En el Antiguo Testamento se nos narra otro hecho de falta de fe que hirió muy profundamente el corazón de Dios. Tuvo lugar en el desierto cuando faltó agua para todos, hombres y animales. La protesta fue enorme. Moisés y Aarón, su hermano, fueron a Dios con el problema. Dios mandó a Moisés que golpeara una roca con su vara. Moisés lo hizo, pero dudó. Y Dios lo castigó: él no entraría en la tierra prometida; la vería desde lejos y moriría; y así fue. El recuerdo del hecho aparece repetidamente en la Escritura. No se le olvidó aquella desconfianza de Moisés y de su pueblo. Sin embargo su misericordia fue mayor que su indignación y les dio el agua que necesitaban (v. Num 20.1-13).
Recuerdo el caso de un convertido que quería creer y no podía (no olviden que la fe es una gracia gratuita). Por consejo de otra persona empezó a orar así: “Señor, si existes, haz que yo crea”. Y la fe le fue dada.
Por el hecho de que nuestra oración (y en general cualquier acto de virtud) no puedan tener la calidad y la pureza que quisiéramos, no dejemos de hacerlas. No dejarán de mover el corazón de Dios, pues sobre todo Él es misericordioso y su misericordia llena la tierra (v. S. 136 ).
La misma imperfección de esas nuestras obras, pese al esfuerzo de eficacia siempre limitada por la presencia de la concupiscencia, nos puede servir para crecer en el Espíritu.
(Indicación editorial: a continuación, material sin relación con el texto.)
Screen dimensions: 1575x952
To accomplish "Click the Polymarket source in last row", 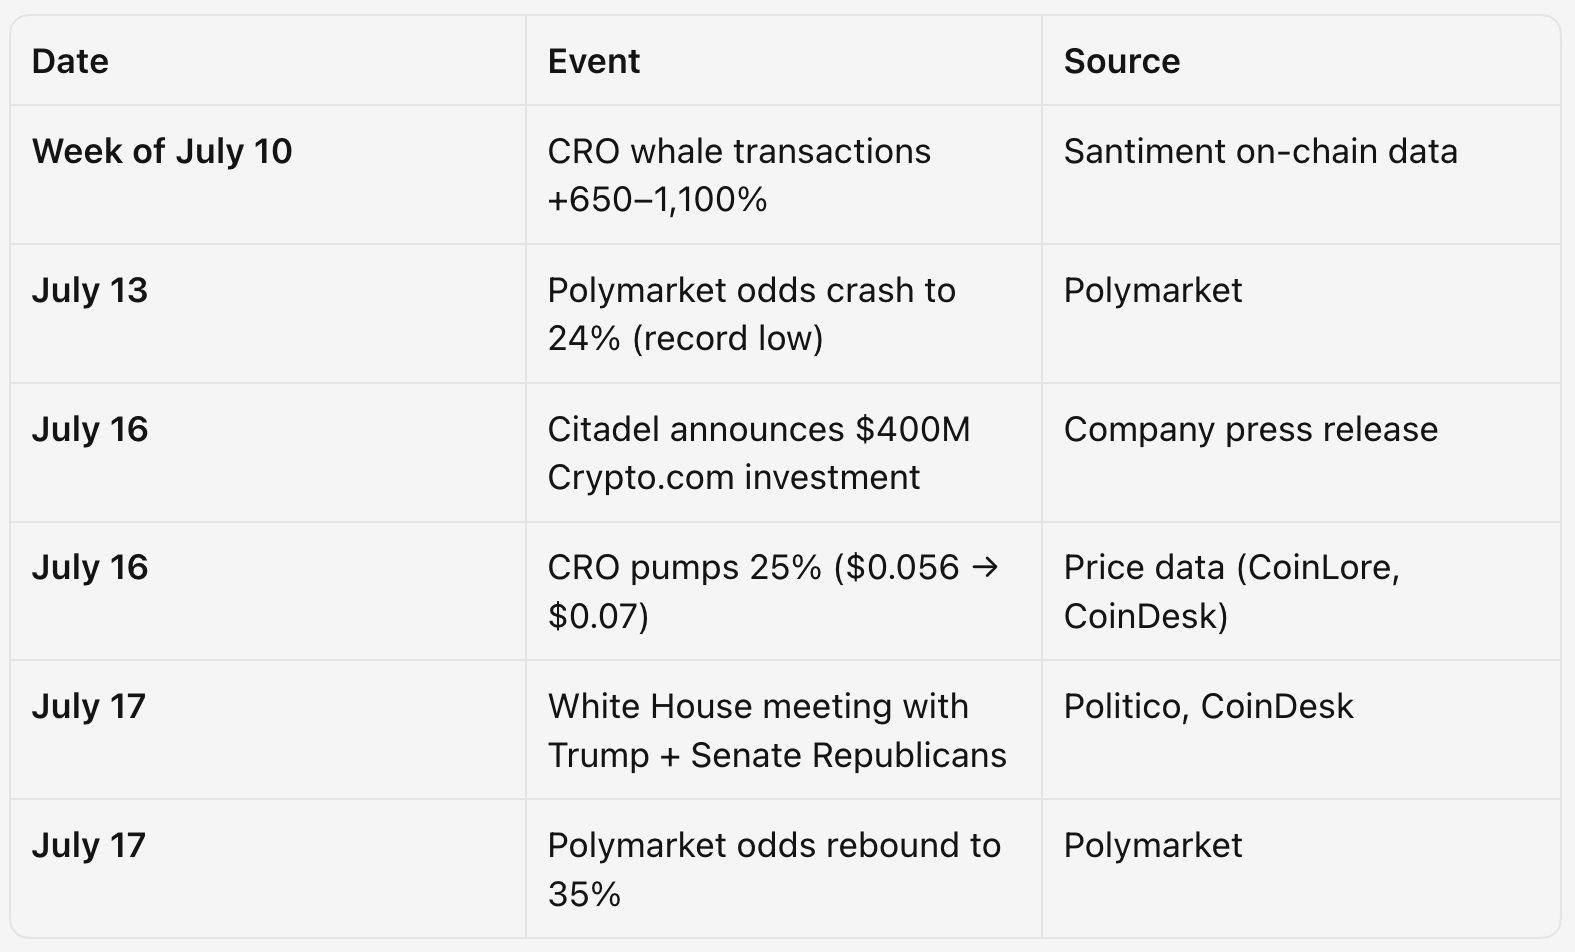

La conciencia de nuestros defectos y obstáculos naturales a la gracia es eficacísima para profundizar en la humildad y sabemos que la humildad cuanto más profunda sea tanto más hará subir hacia Dios el árbol de la santidad.
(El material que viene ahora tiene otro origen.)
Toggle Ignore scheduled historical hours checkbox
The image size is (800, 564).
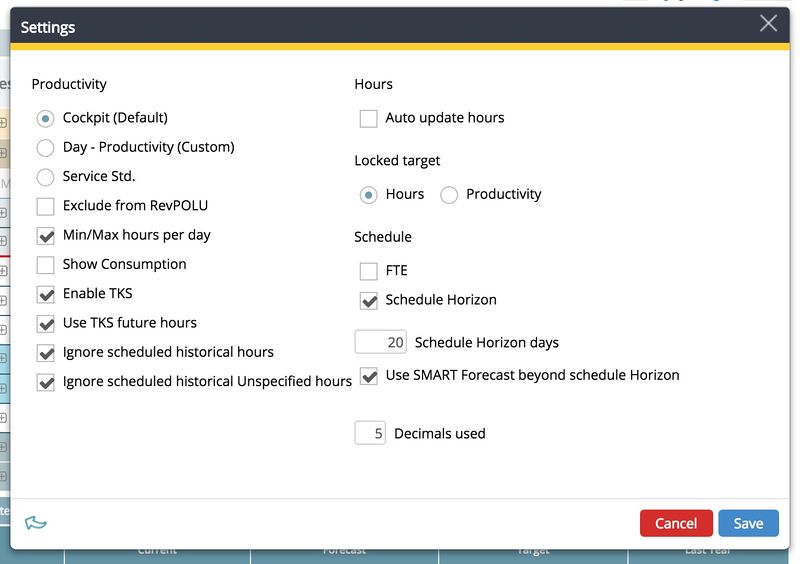46,353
El niño y cualquiera que comienza a aprender algo lo hacen al principio muy imperfectamente. Poco a poco van aprendiendo. En la calidad de la oración y de cualquier virtud ocurre algo semejante. No hay que dejar de practicarlas por ello. Incluso María fue progresando. Con su protección renovemos nosotros continuamente el esfuerzo por orar y hacer las cosas mejor. Esta actitud es uno de los frutos más importantes de la eucaristía dominical.